Low blood sugar for 2.5 child at after midnight


My son is getting low blood sugar at 3 am . But giving him any sugar drink like a nightmare specially while sleeping …
Any one has alternative to give him without wake him up?
Also any idea what can be given to avoid the low blood sugar and what time?
He sleeps at 8 to 9 pm

I highly appreciate your responses

Hi Yousof,

I'm so sorry you're son is having night time lows. I'm an adult type 1 so I'm not sure if my advice will help but here is what I do to avoid nighttime lows. First off I'm nocturnal and due to having night time early am lows and dawn phenomenon I stay up most of the night now, more than I would have normally. I take my second basal dose between 3-5 am to stop dp. Whenever I take my basal I have a protein snack of cheese/nuts and tea. I have read that other people take carb snacks to get their bg higher before they sleep. Also, I'm not sure if this would help with not waking him but maybe you could try rubbing some honey on his lips/gums to stop the low? I have read that this is recommended for cats and dogs who are unconscious from hypoglycemia.

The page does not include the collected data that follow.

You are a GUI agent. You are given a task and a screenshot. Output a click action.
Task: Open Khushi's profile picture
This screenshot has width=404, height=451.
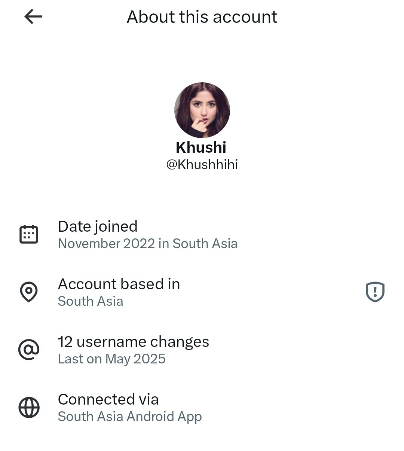pos(202,110)
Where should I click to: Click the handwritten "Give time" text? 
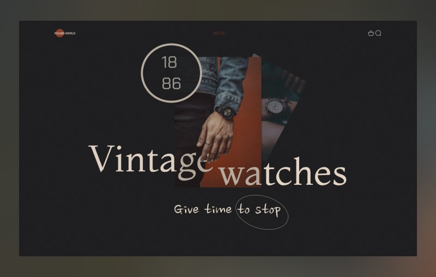[203, 209]
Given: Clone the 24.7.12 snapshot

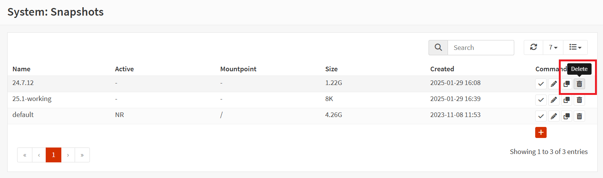Looking at the screenshot, I should tap(567, 84).
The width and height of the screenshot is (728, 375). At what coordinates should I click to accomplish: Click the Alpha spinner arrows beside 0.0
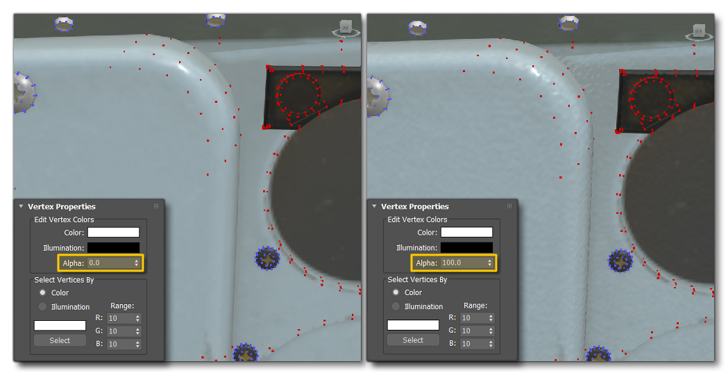pos(137,263)
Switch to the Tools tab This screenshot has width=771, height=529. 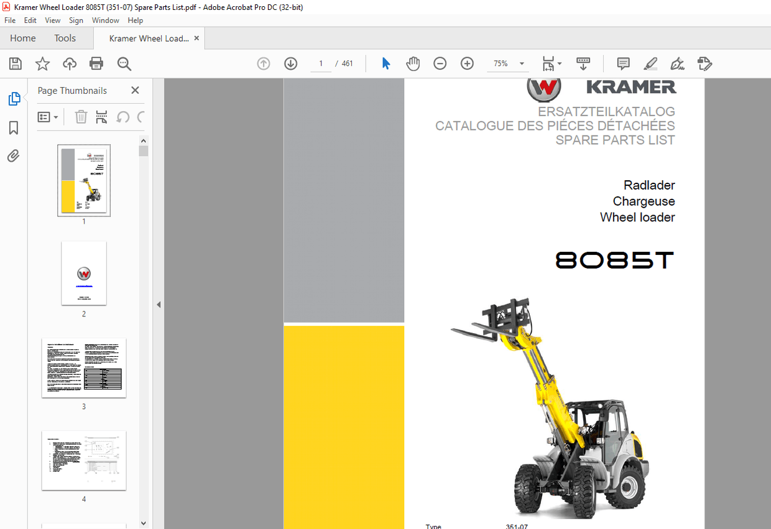tap(65, 38)
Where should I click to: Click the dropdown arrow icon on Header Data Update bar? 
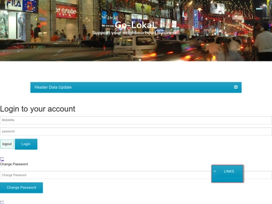point(236,87)
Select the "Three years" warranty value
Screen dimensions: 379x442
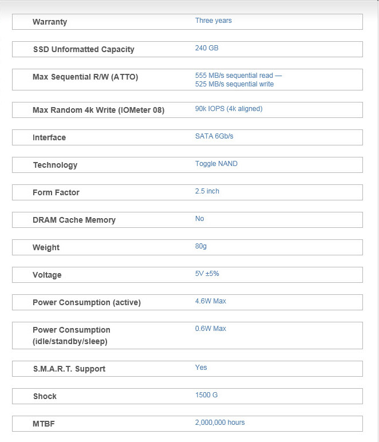213,21
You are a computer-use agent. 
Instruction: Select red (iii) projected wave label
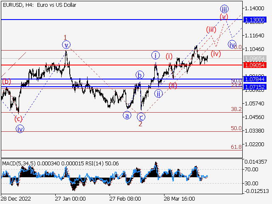tap(211, 30)
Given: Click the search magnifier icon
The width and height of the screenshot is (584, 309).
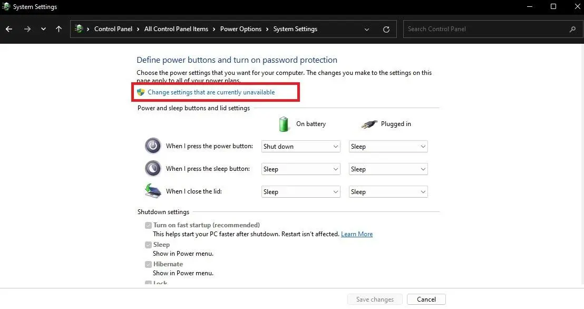Looking at the screenshot, I should (x=572, y=29).
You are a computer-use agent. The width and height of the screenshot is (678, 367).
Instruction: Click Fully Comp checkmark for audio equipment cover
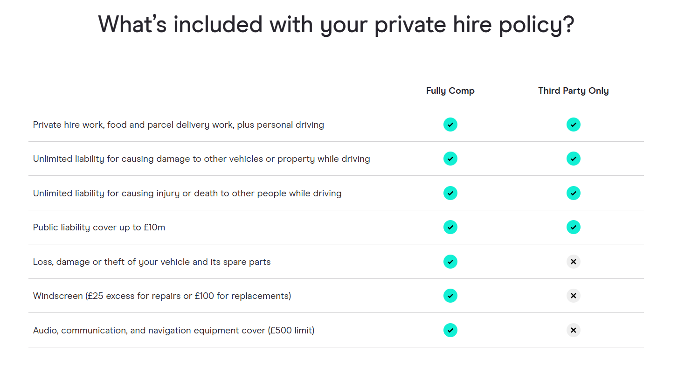[450, 330]
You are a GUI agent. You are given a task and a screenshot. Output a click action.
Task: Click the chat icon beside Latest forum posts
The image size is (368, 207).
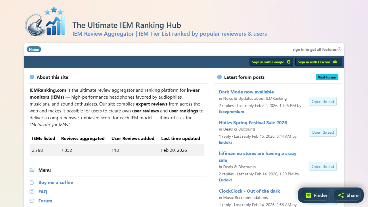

I'm sure someone else with a type 1 child will come along with some better advice soon.

My parents used to give me Lipton ice tea during the night, only thing i would swallow at that time.
Best thing is to try avoiding the low before it happens, which means snack before bedtime and/or lower basal dose for the night.

I do snack at bed time … but it comes low around 3 am

snack more? ;)
or, as i said, lower basal, that might be the trick. it cant be that you have to feed him every night at 3am, that kid needs his sleep...

My thoughts...
I'm in the lower the basal camp. Maybe the basal is too high and it is covering bolus carbs during the day. The night time snack is increasing BG, so the basal insulin overnight is not only covering that, but it is also causing a low later. My guess is that the decrease in BG happens gradually throughout the night, but the high from the night time snack gets covered by around midnight, and then he starts going low. Maybe he needs higher basal rate during the day, but that can be covered by more bolus corrections a lot easier. The dawn phenomenon might become more pronounced with a lower basal and you'd likely have to test him at 6 AM and bolus for it.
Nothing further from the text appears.